Non si può sottostimare neppure l'investimento economico globale nel settore degli eSports: dalla Formula 1 (con la Ferrari che vanta una scuderia virtuale fatta da ragazzi che alternano studio a ore e ore all'interno dei simulatori e che girano il mondo per partecipare alle gare ufficiali) ai singoli club calcistici che stanno ampliando le loro infrastrutture anche in quest'ottica (aprendo a tutti gli effetti dei "vivai" per far crescere i gamer del futuro). L'accostamento tra amatori, gamer e pro rappresenta una svolta che questa pandemia ci sta mettendo di fronte. Vedere Leclerc che lotta contro David "Tomzilla" Tonizza come se lottasse per la pole contro Lewis Hamilton fa comprendere davvero la rilevanza di un movimento che non si può più trascurare.

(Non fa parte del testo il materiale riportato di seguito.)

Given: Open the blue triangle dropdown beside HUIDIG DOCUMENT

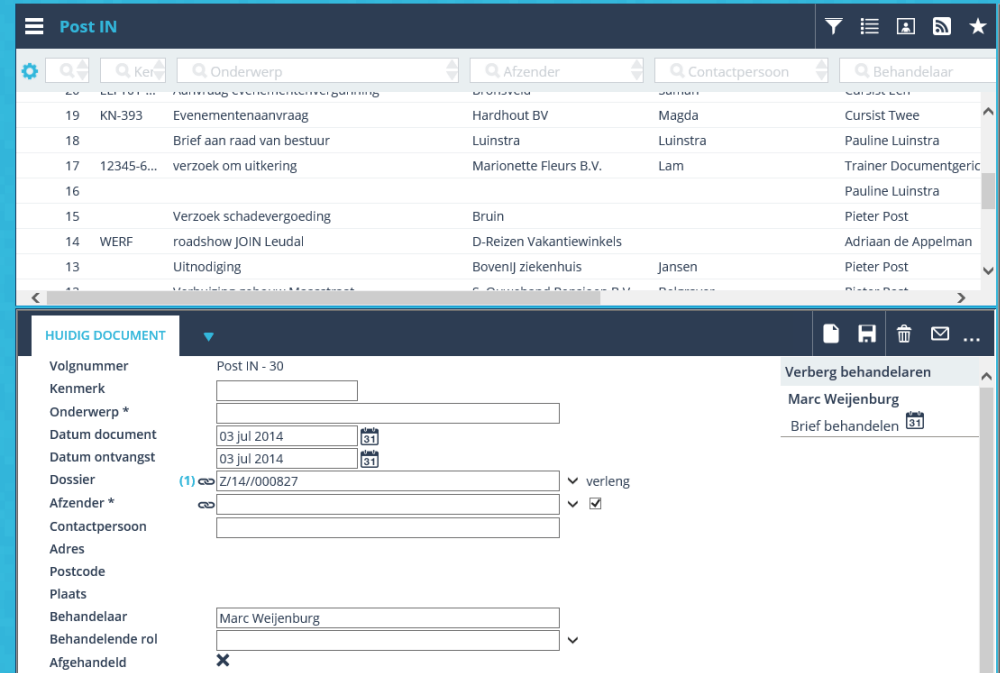Looking at the screenshot, I should (208, 338).
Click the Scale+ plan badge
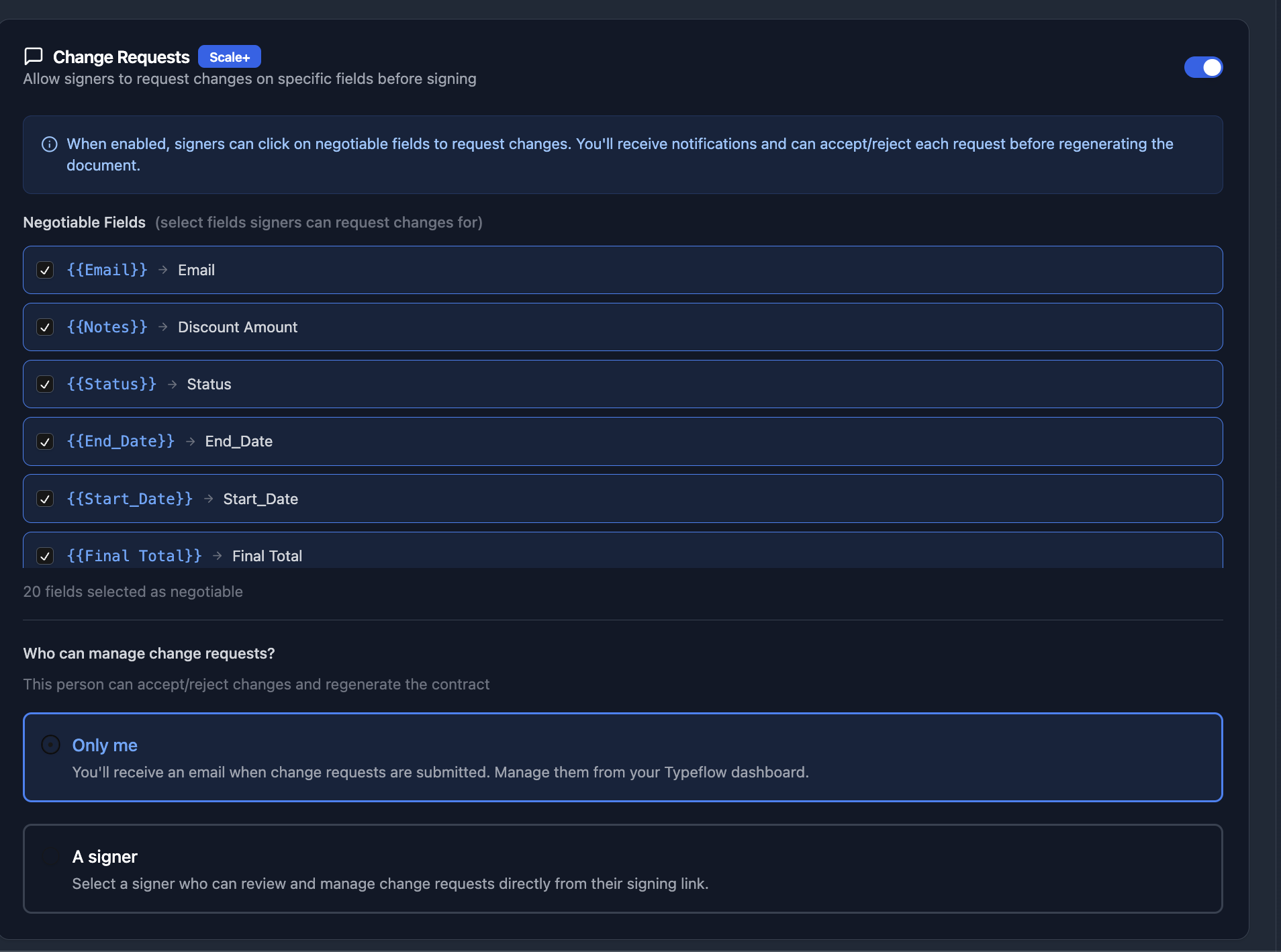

La lotta contro lo scetticismo continua, perché la cultura del gaming non ha fatto presa in tutti gli ambienti. In molti continuano - e continueranno - a guardare gli eSports con occhi sospetti, considerandoli un corpo estraneo allo sport e perseverando con un atteggiamento conservatore. Una visione condivisibile solo se negli ultimi 15-20 anni si è stati a spasso con Rocket, Groot, Star-Lord, Nebula, Gamora e Drax in giro per galassie. Gli eSports possono e devono essere visti con uno sguardo che volge al futuro, considerati una novità e allo stesso tempo una opportunità, una forma di completamento dello sport e non un'idea da cui separarsi e prendere le distanze. È innegabile affermarne la diversità, è naturale concepirne le differenze, ma queste non devono per forza creare un polo nord e un polo sud che non si parleranno mai. Gli eSports e gli sport nell'accezione tradizionale del termine non è detto che siano l'uno l’opposto dell’altro.

Tornando al bicchiere mezzo vuoto, è sempre importante porre una questione sotto la giusta luce. Come ricorda uno dei guru moderni come Larry Winget "il bicchiere è mezzo pieno o mezzo vuoto? Risposta: Chi se ne importa? Importa davvero se il bicchiere sia mezzo pieno o mezzo vuoto? La questione è se placa o no la tua sete”.